*** Opening PASSAGE TO READ ***
TLS managed through a Puppet module and Let's Encrypt HTTP-01 authentication.

Main self-hosted services

Highly specific to Tails' needs:

  • Reprepro: APT repositories with:
    • snapshots of the Debian archive: release and reproducible builds
    • tails-specific packages
  • Weblate: translation of our website
  • Jenkins: automated builds and tests
  • Gitolite: Mostly CI-related repositories and some legacy stuff
  • Ikiwiki, NGINX: website
  • Whisperback: onion service running an MTA to receive tails whisperback reports

Mostly generic:

  • Bitcoind
  • Transmission: seeding image torrents
  • Icinga2: infrastructure monitoring
  • LimeSurvey: surveys
  • Schleuder: encrypted mailing lists
  • Mirrorbits: download redirector to mirrors
  • Hedgedoc
  • PowerDNS
  • XMPP bot

TPA / Tails service mapping

See roadmap below.

Policies

We have a data storage policy. We're in the process of doing a risk assessment to determine further policy needs.

Sysadmins are required to adhere to security policies Level A and Level B.

There are quite a few de facto policies that are not explicitly documented in one place, such as:

  • we try to adhere to the roles & profiles paradigm
  • all commits to our main Puppet repository are PGP signed

Roadmaps: Review of each team's open roadmaps, and outlook of the steps needed for the merger

TPA Roadmap

Big things this year:

  • mail services rebuild
  • nagios retirement
  • gitolite retirement (should be completed soon)
*** Closing PASSAGE TO READ ***
*** Opening DATA SEGMENT ***
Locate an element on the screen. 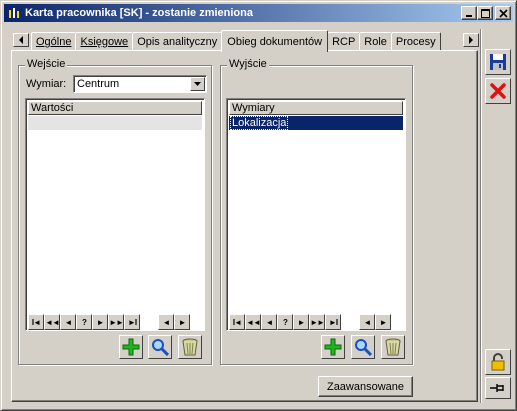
*** Closing DATA SEGMENT ***
__REQUIRED ACTION__: In the services and policies overview, which security policies must sysadmins adhere to?

__EXPECTED OUTPUT__: Security policies Level A and Level B.